Effective Udemy sale price of roughly $15-19 (full list ~$100+ is rarely paid) buys ~7 hours, five real publication projects, downloadable exercise files, lifetime access and free updates. One reviewer said it is "worth so much more than you pay on Udemy." The same content also lives on Skillshare and as InDesign Fundamentals on CreativeLive at different price models.

Portfolio output4.3 / 5

Project-driven throughout: learners build a flyer, a newsletter/brochure, a long annual-report-style document and conference name badges, leaving with five portfolio pieces. Outputs are competent beginner publications rather than client-grade deliverables, which is right for an essentials course. Real artwork-to-print workflow rather than isolated feature demos.

Real-world use4.1 / 5

Teaches the genuine desktop-publishing workflow — master pages, styles, data merge, packaging and print/PDF export — that a junior designer or production artist actually uses.
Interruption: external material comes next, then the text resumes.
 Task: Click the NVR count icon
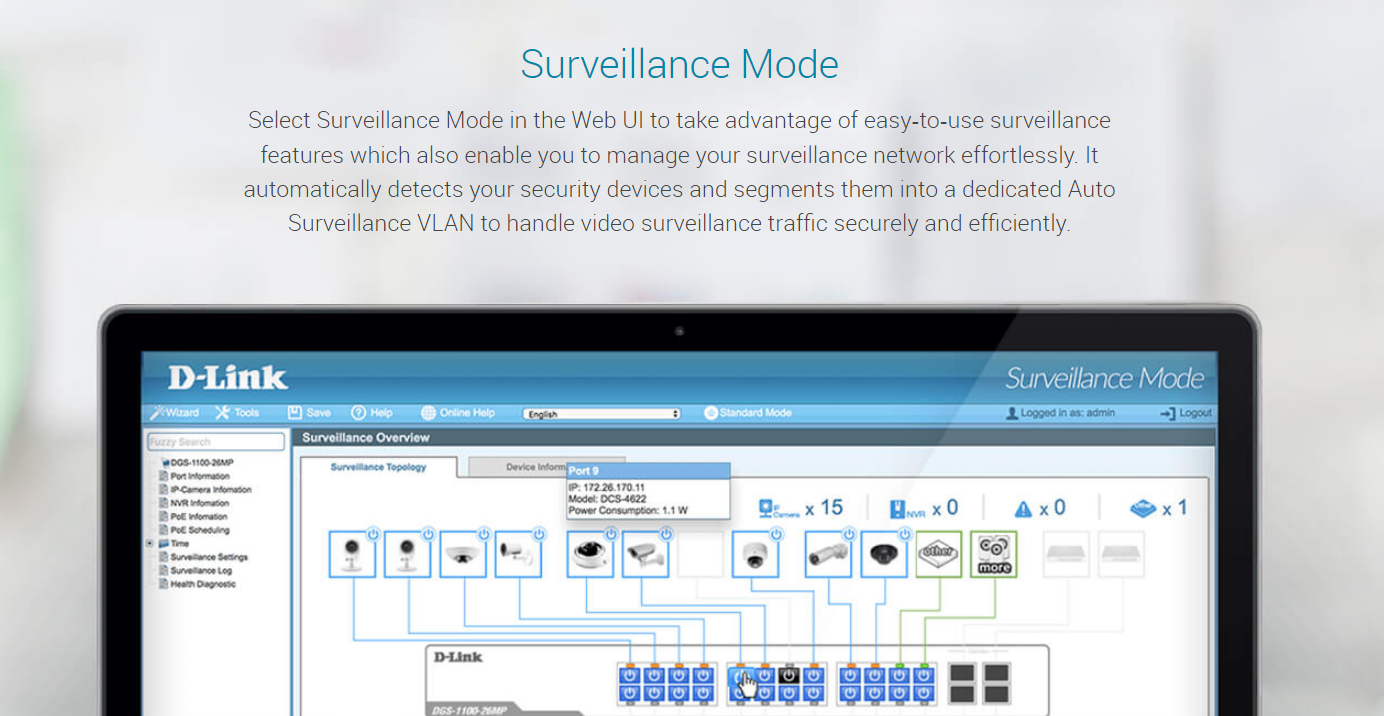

Skills transfer directly to print and layout work. Ceiling is that InDesign itself is a niche, print-leaning tool, so applicability depends heavily on the kind of design work you want.

Content quality3.7 / 5

Seven units covering UX design thinking, wireframing and Sketch UI give a clear end-to-end pipeline. The empathise-ideate-design-test framework is solid and process-first. The Sketch dependency is the main structural weakness — Figma has become the industry standard for app design and Sketch-specific lessons age faster than tool-agnostic process content.

Instructor4.1 / 5

Christian Vizcarra's industry credentials are genuine — Awwwards, Behance and CSS Design Awards recognition; nine-plus years designing digital products for clients across Spain, Canada, the US, China and Brazil. Reviewers consistently describe him as clear, well-organised and easy to follow rather than theoretical.

Value for money4.4 / 5

Five hours of structured UX/UI content with 18 downloadable assets, a one-time lifetime-access model, and a frequent sale price around $10-15 makes the per-hour cost hard to beat. Reviewers who have paid for Coursera specializations or monthly subscription platforms consistently single out the Domestika one-time model as more honest for self-paced learners.

Portfolio output3.8 / 5

The final project is a genuine end-to-end brief — find a real personal problem, ideate a solution, wireframe on paper, UI-design in Sketch, and test. The real-problem anchor makes the project more motivated than a fictional exercise. Feedback is community-based rather than instructor-graded, which limits critique depth for learners who need expert direction on their specific work.

Real-world use3.5 / 5

The UX design-thinking framework and the process of moving from problem to wireframe to visual UI transfer directly to real product work. Sketch proficiency, however, has diminishing returns in 2026 — most studios and product teams have migrated to Figma, and Windows users cannot install Sketch at all. Learners need to translate the tool-specific sections independently.

Scoring methodology applies identically to every course on the site — see the formula.